Get connected to NeuralGarage ys-connect

He wondered if advancements in artificial intelligence could help address the issue and decided to embark upon research to explore the possibilities of this technology.

Driven by his curiosity and desire to bridge the gap between audio and video, Banerjee began studying the potential of AI along with his batchmates from IIT Kanpur, Subhabrata Debnath and Subhashish Saha.

As the trio began building the VisualDub technology to address audio-visual dissonance, they also reached out to Mandar Natekar, a media and entertainment veteran, for advice and mentorship, which paved the way for the birth of NeuralGarage.

Birth of Neural Garage

In 2015, Debnath, Banerjee, and Saha founded Visage Map, a facial recognition startup, which was later acquired by FaceFirst, a US-based facial tech company. They quit FaceFirst in 2021 and started working on the VisualDub technology.

The same year, they founded the deep tech startup NeuralGarage with Natekar, who has a rich experience of 20 years working with companies such as Viacom18, Times Television Network, Turner International, Reliance Entertainment, and Sony.

Eliminating audio-visual discord

VisualDub runs on proprietary algorithms that map phonemes, the lowest bit of human sound, with visemes, the corresponding lip shapes. These are unique mappings that are universally true for every language in the world.

Visual dissonance happens when the audio cues and visual cues are not in sync. VisualDub’s proprietary generative AI tech removes the discord that’s apparent in dubbed content by syncing the jaw and lip movements of actors with the words being spoken.

Generative AI transforms facial parts using audio activations, blending them with the rest of the scene. The lip movements are tweaked to match syllables, and the jaw and chin movements and smile lines are harmonised with this to make the dubbed content visually realistic and natural. This technology is person- and language-agnostic.

“Removing visual dissonance makes the dubbed content look authentic and local, which helps viewers and consumers connect more with the content,” says Natekar.

The synchronisation solution doesn’t interfere with the actual dubbing process. A technology layer is added on top of the dubbed content, he adds.

NeuralGarage offers this technology through API integration, SaaS, and desktop software.
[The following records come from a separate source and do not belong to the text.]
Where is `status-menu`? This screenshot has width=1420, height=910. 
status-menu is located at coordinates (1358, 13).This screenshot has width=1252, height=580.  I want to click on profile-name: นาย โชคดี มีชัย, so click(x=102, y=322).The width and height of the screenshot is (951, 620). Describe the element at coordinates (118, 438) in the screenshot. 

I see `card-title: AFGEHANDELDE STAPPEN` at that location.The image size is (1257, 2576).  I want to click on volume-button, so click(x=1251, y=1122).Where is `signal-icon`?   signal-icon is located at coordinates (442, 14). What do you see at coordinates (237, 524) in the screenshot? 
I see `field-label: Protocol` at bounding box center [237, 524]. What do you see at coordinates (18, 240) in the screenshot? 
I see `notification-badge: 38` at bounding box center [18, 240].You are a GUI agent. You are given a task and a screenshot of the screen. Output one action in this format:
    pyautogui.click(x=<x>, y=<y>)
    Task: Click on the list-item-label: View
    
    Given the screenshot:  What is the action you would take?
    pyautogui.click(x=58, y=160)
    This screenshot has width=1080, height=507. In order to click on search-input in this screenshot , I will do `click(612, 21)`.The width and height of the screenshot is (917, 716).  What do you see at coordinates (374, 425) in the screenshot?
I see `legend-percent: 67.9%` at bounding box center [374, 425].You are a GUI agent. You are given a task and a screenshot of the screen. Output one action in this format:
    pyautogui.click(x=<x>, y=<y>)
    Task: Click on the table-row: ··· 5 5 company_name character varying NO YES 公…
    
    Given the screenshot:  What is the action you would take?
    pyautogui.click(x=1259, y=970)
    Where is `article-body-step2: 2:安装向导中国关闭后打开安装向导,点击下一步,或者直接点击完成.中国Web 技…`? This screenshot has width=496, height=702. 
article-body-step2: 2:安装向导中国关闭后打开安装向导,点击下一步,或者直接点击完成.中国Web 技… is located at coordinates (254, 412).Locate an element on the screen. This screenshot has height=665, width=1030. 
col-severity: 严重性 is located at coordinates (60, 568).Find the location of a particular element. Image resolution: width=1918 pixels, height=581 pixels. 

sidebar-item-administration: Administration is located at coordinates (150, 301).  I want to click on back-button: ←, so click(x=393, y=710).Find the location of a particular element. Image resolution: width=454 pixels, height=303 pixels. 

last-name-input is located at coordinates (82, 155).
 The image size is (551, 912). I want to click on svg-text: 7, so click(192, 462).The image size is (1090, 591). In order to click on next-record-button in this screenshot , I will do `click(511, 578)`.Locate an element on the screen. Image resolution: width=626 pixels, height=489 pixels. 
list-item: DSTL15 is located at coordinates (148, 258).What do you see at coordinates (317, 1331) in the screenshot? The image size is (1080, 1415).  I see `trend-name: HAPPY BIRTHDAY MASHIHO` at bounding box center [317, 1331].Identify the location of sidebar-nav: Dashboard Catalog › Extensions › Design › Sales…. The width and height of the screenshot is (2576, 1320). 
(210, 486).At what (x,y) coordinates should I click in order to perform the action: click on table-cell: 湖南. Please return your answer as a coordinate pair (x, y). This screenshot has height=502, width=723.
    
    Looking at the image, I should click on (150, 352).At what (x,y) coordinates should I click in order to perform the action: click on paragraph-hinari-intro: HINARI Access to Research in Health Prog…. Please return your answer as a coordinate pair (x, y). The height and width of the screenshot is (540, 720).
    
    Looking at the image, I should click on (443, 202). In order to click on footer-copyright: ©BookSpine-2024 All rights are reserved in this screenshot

The beta version of the software was released two months ago.

The startup uses Amazon Web Services for client delivery and to ensure security and privacy. Additionally, it leverages complex AI and computer vision algorithms to improve content consumption, delivery, and creation.

The technology has been tested in more than 30 languages across the world, including many Indian languages and international languages such as Italian, German, Spanish, Japanese, Korean, and Mandarin.

Business and growth

Recently, Amazon’s ad campaign with actor Manoj Bajpayee was shot in Hindi and dubbed in Tamil, Telugu, Kannada, Malayalam, Bengali, Gujarati, and Marathi.

VisualDub was then used to lip-sync the creative in the dubbed languages to give the feeling that the creative was actually shot in these many languages, thus creating an authentic connection with the consumer, explains Natekar.

NeuralGarage generates business from verticals such as advertising, influencer marketing, content creation, OTT, and films. Film and edtech content account for more than 90% of its revenues. All these projects are under process.

The startup has 10 clients including Amazon India, Microsoft, Hippo Video, and Pixis.